If you’d like to read this issue on my website or share on social media, click here. If you’d like to sign-up and receive this in your inbox each week, click here! Read past issues here.
Good Friday Morning! It’s like groundhog day in the government, another threatening government shutdown on a Thursday evening. And another looming culture fight over patriotism with the new military parades debate. I’ll go into that, some thoughts on the recent market volatility, and some thoughts on modern punditry. Links follow.
In some exciting news, I’ll be expanding out to a second column at the Conservative Institute. I’ll have Monday and Friday columns there with topics of my choosing. I’ll post the columns here for everyone’s benefit. Because the new column has to be in by Thursday evening, I may have to shift when I publish this back a day. We’ll see. If you get this a day late next week, that’s why.
New this week at the Conservative Institute
Make sure to sign up for the Conservative Institute’s daily newsletter. You can sign up on any story page. You can also go to their Facebook page.
After the Nunes Memo, Republicans Should Deliver Accountability
You no doubt heard a lot about the Nunes memo, its release, and what that meant for the Trump administration. I break down one of the critical claims and go through why the memo doesn’t mean what its supporters are saying, but why there is something to be concerned about in it. Full transparency is the only option.
Of Government Shutdowns and Military Parades
I can’t say for sure whether or not the government shutdown will happen again, as this is going to press, Sen. Rand Paul is holding up a procedural vote on the matter. I tend to think this will get worked out, but I’ve been wrong on Congress in the past. What I do know, is that government shutdowns and fights over military parades are perfect foils for Trump.
________
EXERCISE OBJECTIVE
Continue the newsletter on government shutdowns and military parades, starting after its final sentence. The entries that follow are drawn from a separate, unrelated source.

RECORDS SUPPLIED
________
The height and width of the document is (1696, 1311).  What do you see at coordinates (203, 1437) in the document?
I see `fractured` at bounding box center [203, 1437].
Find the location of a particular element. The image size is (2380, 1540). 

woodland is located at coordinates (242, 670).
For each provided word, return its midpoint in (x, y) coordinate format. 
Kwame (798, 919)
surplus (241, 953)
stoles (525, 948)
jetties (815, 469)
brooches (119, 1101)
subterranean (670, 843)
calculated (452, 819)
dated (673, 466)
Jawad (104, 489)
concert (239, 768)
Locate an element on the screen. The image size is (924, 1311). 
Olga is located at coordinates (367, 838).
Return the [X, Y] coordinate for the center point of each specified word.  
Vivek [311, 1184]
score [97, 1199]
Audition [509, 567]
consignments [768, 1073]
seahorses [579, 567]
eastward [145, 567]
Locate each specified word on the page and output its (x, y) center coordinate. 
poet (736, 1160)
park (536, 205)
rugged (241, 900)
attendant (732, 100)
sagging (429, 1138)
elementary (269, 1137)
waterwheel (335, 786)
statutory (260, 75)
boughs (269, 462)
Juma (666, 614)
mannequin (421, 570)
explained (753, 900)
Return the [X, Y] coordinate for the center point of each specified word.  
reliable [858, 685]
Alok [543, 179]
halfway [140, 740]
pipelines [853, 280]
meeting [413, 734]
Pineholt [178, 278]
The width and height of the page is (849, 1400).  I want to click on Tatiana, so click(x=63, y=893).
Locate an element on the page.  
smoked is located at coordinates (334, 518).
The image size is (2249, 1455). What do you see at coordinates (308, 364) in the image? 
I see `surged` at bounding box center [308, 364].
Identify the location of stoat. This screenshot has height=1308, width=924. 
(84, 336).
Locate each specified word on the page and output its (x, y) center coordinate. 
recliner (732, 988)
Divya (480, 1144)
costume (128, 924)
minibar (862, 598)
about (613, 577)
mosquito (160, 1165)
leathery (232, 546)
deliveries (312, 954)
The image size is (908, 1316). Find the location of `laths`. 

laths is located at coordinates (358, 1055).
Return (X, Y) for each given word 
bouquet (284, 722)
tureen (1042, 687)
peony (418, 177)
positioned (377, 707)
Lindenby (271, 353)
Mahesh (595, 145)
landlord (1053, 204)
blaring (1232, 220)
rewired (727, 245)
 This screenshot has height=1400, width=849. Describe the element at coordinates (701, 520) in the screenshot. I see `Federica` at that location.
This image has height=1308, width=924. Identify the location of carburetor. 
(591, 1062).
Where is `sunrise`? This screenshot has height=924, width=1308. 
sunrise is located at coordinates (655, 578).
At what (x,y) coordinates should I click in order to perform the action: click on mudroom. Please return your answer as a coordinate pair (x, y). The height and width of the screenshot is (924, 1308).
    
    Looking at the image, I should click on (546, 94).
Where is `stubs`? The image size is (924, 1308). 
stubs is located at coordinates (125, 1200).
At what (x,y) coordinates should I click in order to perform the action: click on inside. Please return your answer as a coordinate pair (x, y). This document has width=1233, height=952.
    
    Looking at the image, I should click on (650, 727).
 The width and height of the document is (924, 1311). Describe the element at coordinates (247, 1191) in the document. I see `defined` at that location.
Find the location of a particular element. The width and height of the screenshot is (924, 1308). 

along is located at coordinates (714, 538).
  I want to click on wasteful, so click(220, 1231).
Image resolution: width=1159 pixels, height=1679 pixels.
________
EXPECTED OUTPUT
Let’s examine. The last significant cultural fight Trump picked was with the NFL, Colin Kaepernick, and players kneeling in protest. At the time, Trump remarks on kneelers was an off-the-cuff comment at a campaign rally that sparked a national debate. The NFL endured a massive firestorm that, depending on how you read it, may have contributed to a rating decline (I’m more of the opinion the catch rules need an overhaul).
But regardless, the sights of kneeling and “unpatriotic” players, fans, and spectators gave Trump an unexpected foil to combat in a war of cultural words. He made himself appear more patriotic compared to his enemies.
The government shutdown taught him a lesson too: shutting down the government is a disastrous strategy for the minority party that causes it. He wholly enjoyed the positive press he received from Democrats inability to message or coordinate.
A military parade and possibility of another government shutdown gives Trump a repeat of 2017 storylines, but on more stable ground. Regardless the merits of the parade, what it offers him is the chance to celebrate the military and dare Democrats to oppose it. And given the #Resistence is drawn to a conflict with him like a moth to the flame, they’ll inevitably take on an “anti-military” stance.
Another government shutdown would further bury Democrats under negative press, just like the first shutdown. That’s why Trump was practically giddy this week, saying he’d “love” to see another shutdown. He knows Democrats can’t win that press battle and will only sink their 2018 midterm chances if they embrace it.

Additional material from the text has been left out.